Além do mais, se em sua reconstrução de Hannah Arendt _ feita confessadamente na esteira de O segundo sexo _ Kristeva admira-se de que, em pleno século XX, e em plenos Estados Unidos, a autora de Origens do totalitarismo tenha precisado de apliques fálicos para desempenhar-se como filósofa _ o que jamais teria acontecido nem a Beauvoir nem a ela própria, diga-se de passagem, por estarem ambas imersas na cultura matriarcal francesa dos salões, com suas as suas Madame de Récamier e Madame de Staël, que, aliás, ainda estão lá, bem presentes, no mundo proustiano _, não nos podemos gabar de ter chegado ao terceiro milênio sem o ultraje do traje das mulheres veladas. De fato, indo do simples lenço na cabeça, como o trazem as filhas de Saddam Hussein, ao freak show da burka, e ainda que proibido, desde há alguns anos, nas escolas francesas, o véu da vergonha ainda cobre rostos e corpos que surpreendemos, ainda hoje, até mesmo nas ruas das mais avançadas metrópoles européias. Por outro lado, a infibulação _ a ablação iniciática do clitóris _ não cessou na África, nem o apedrejamento das adúlteras no Oriente Médio.

Isso e mais tudo aquilo que sabemos que persiste, como misoginia, mesmo nos mundos que estão agora absorvendo a crise das categorias genéricas _ aqueles em que evoluem as paradas gay __ já bastaria para dar sobrevida a Beauvoir. Mas o que talvez mais importe evocar, neste aniversário, nem é tanto o que resta, ainda, na contemporaneidade, do espírito da caça às bruxas, entendido como vazão do horror ao sexo da mulher, inclusive, quando assume o exorcismo da cortesia, que também a afugenta para longe, ainda que esse para longe seja para o alto. O que talvez seja preciso comemorar é algo que, embora seja o selo da condição feminina, a ultrapassa, transformando, de algum modo, em mulheres todos os que peregrinam, ainda agora, pelo planeta, na qualidade de párias, estrangeiros, estranhos nos mundos em que se encontram. É a dimensão filosófica do Outro. A mulher é o Outro do homem, verifica Beauvoir, em sua introdução, escrevendo a palavra com maiúscula. E acrescenta: assim como o judeu é o outro do anti-semita, o negro, o outro do racista, o índio, o outro do colono, o proletário, o outro do patrão. “Para o aldeão , todas as pessoas que não participam da aldeia são Outros suspeitos”, como escreve Beauvoir.
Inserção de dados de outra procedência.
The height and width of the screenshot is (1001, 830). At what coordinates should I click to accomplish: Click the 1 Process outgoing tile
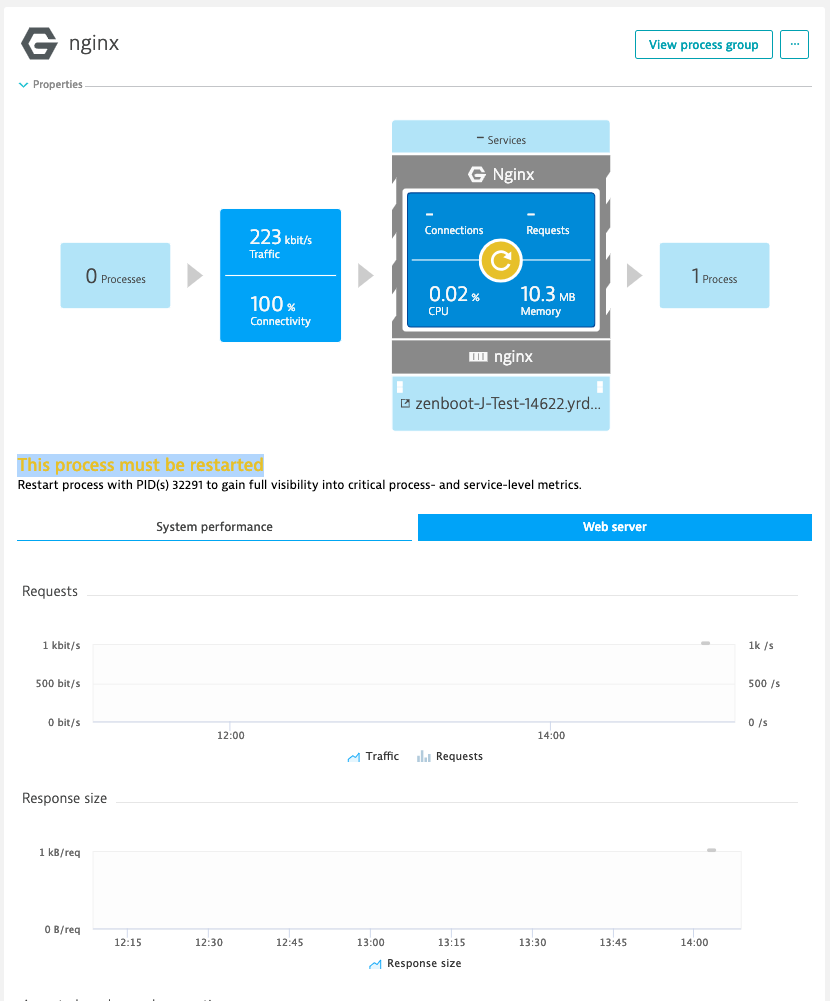pyautogui.click(x=714, y=276)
Num livro chamado Estrangeiros para nós mesmos, que antecede de 10 anos o seu tríptico feminino, Kristeva, também armada pelo Sartre que dizia em A Questão judaica que clamar contra o judeu é coisa que se faz em bando de linchadores, mas trazendo agora à baila a projeção freudiana, vai redefinir esse Outro como aquele que devemos poder reconhecer em nós, para não ter que odiá-lo fora de nós.

Eis aí um belo resumo para O segundo sexo, por uma outra dama das letras francesas.Ao depositar toda a problemática da feminilidade na problemática da diferença, mostrando que a cultura, reiterativamente, fez a mulher representar a diferença extrema _ vejam-se as Górgonas, aqueles seres horrendos concebidos pelos gregos, que também eram misóginos, para o exorcismo do terror_ este precioso calhamaço da era dos filósofos franceses torrenciais troca o feminismo pela fraternidade, e é assim que chega até nós, sem problemas.

Fraternidade _ de resto _ é a última palavra do livro: “É no seio do mundo que lhe foi dado que cabe ao homem fazer triunfar o reino da liberdade; para conseguir essa suprema vitória, é preciso, entre outras coisas, que, para além de suas diferenças naturais, homens e mulheres afirmem sem equívoco sua fraternidade”. Eis no que é preciso insistir, agora. E não no clichê: “não se nasce mulher, se é transformado numa”.

Leda Tenório da Motta é professora no Programa de Estudos Pós-Graduados em Comunicação e Semiótica da PUC/SP, crítica literária e tradutora. Escreveu, entre outros, Sobre a crítica literária brasileira no último meio século (Imago, 2002). Prepara atualmente o volume O jovem crítico loiro. Sobre a crítica inclusive cultural.